* EXERCISE TASKS
- a) In the article on virus danger maps, what animal did HIV come from?
- b) Say whether each statement agrees with the article on virus danger maps, and quote the deciding words: (i) The researchers looked at 586 viruses known to infect 754 species of mammal. (ii) Bats were found to carry fewer potential threats than other mammals. (iii) The EcoHealth Alliance is based in London.
- c) Extract the part of the article on virus danger maps starting at "Image source, EcoHealthAlliance" and ending at "came from chimpanzees.".

* EXCERPTED PASSAGE
Danger map reveals health threat zone

By James Gallagher
Health and science reporter, BBC News website

Image source, EcoHealthAlliance

South America is a hotbed of potential viruses that could be the next major threat to the world's health, according to "danger maps".

The EcoHealth Alliance in New York looked at mammals, the viruses they harbour and how they come into contact with people.

It revealed bats carry more potential threats than other mammals.

The researchers hope the knowledge could be used to prevent the next HIV, Ebola or flu.

Some of the most worrying infections have made the jump from animals to people - the world's largest Ebola outbreak seemed to start in bats, while HIV came from chimpanzees.

Image source, Getty Images
Image caption,
Bats were predicted to have the most "missing" viruses

The researchers' challenge - and it was far from easy - was to predict from where the next could emerge.

They looked at all 586 viruses known to infect 754 species of mammal. This included 188 zoonotic infections - those that have infected both humans and other mammals.

[Stored records]
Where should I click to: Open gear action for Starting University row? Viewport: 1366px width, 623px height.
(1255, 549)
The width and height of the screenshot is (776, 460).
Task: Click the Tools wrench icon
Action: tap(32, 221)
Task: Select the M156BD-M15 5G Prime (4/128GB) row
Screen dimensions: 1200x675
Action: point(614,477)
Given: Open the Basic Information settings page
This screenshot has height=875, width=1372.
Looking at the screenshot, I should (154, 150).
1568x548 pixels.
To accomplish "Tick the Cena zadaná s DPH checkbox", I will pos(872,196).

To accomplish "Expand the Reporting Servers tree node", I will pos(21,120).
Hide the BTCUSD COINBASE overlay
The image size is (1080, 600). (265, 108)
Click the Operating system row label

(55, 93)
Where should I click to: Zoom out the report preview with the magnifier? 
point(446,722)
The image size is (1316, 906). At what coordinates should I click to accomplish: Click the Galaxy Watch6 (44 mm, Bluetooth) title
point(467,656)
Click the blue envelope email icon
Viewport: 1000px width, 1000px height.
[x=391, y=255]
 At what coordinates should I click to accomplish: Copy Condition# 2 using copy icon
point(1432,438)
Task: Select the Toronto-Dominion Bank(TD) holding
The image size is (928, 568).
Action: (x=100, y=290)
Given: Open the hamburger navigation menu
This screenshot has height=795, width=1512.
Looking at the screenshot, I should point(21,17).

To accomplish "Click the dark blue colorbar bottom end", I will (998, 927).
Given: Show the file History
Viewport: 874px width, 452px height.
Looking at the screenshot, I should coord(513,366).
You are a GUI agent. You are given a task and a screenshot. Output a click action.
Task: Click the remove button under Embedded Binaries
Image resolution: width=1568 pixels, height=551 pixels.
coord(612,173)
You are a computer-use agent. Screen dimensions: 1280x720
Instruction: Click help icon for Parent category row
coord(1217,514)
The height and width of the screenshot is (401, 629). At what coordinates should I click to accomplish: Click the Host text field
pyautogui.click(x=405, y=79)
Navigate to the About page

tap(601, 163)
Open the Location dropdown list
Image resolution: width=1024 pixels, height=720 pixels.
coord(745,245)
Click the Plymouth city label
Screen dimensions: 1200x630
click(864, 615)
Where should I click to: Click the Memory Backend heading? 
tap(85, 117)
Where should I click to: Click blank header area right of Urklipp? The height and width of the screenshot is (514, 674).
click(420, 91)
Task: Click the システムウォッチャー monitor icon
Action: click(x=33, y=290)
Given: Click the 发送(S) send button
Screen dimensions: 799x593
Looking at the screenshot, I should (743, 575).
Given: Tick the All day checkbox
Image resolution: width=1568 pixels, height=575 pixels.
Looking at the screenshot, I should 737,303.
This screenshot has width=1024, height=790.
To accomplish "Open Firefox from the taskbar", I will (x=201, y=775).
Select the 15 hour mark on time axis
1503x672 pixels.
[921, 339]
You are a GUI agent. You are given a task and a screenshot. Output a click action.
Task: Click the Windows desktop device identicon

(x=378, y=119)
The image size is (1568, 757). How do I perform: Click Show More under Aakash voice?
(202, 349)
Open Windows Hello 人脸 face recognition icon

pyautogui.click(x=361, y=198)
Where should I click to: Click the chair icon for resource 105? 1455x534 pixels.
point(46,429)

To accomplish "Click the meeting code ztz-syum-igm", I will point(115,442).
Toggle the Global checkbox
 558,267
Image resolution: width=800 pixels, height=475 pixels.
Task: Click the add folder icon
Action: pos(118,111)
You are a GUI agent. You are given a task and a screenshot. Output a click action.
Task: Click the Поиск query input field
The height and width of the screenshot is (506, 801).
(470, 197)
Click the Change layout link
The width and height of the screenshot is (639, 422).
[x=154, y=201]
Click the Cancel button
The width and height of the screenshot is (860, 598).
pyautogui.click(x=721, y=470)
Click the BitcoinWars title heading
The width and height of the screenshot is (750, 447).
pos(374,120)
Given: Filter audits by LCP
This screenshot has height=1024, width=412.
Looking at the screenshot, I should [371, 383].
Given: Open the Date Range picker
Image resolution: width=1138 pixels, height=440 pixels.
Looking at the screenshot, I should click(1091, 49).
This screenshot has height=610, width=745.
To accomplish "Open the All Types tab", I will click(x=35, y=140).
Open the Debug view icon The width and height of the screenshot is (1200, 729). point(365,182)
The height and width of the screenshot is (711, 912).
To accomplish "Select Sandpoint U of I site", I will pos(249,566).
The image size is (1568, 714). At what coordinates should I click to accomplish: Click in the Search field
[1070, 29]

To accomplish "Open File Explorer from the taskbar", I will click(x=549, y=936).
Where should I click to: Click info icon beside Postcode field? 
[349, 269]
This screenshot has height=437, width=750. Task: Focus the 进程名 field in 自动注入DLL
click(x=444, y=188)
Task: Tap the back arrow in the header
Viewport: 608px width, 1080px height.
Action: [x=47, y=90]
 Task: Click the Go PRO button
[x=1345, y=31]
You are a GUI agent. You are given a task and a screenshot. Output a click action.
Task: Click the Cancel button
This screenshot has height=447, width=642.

* RESULTS OF THE TASKS
- a) HIV came from chimpanzees.

- b)
(i) Yes: "They looked at all 586 viruses known to infect 754 species of mammal."
(ii) No: "It revealed bats carry more potential threats than other mammals."
(iii) No: "The EcoHealth Alliance in New York"

- c)
Image source, EcoHealthAlliance

South America is a hotbed of potential viruses that could be the next major threat to the world's health, according to "danger maps".

The EcoHealth Alliance in New York looked at mammals, the viruses they harbour and how they come into contact with people.

It revealed bats carry more potential threats than other mammals.

The researchers hope the knowledge could be used to prevent the next HIV, Ebola or flu.

Some of the most worrying infections have made the jump from animals to people - the world's largest Ebola outbreak seemed to start in bats, while HIV came from chimpanzees.